- Problem description: The answer must be one number: how many lines of the records contain "pour".

- Listed entries:
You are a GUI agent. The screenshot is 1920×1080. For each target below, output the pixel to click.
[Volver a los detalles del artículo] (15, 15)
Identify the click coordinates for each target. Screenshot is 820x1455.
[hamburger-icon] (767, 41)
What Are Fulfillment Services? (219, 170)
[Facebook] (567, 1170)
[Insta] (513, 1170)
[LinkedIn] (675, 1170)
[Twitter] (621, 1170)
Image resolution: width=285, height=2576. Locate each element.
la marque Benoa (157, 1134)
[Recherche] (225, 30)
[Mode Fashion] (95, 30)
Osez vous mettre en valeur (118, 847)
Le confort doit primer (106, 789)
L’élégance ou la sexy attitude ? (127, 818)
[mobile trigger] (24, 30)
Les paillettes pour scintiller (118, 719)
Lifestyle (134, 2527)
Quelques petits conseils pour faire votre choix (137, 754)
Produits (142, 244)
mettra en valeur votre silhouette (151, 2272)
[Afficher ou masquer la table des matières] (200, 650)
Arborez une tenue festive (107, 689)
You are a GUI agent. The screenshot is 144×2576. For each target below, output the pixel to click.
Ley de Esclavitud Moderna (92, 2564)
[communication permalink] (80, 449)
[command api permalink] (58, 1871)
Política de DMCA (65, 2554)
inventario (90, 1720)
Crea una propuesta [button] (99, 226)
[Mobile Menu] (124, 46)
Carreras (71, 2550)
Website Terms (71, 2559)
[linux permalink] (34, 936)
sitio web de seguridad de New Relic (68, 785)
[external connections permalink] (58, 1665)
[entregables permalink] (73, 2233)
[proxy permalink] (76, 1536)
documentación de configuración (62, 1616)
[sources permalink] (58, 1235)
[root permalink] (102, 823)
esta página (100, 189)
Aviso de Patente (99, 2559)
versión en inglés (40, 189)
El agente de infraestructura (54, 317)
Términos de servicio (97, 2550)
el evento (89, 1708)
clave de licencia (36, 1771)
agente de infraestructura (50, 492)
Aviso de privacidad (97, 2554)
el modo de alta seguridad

- Result of the exercise: 2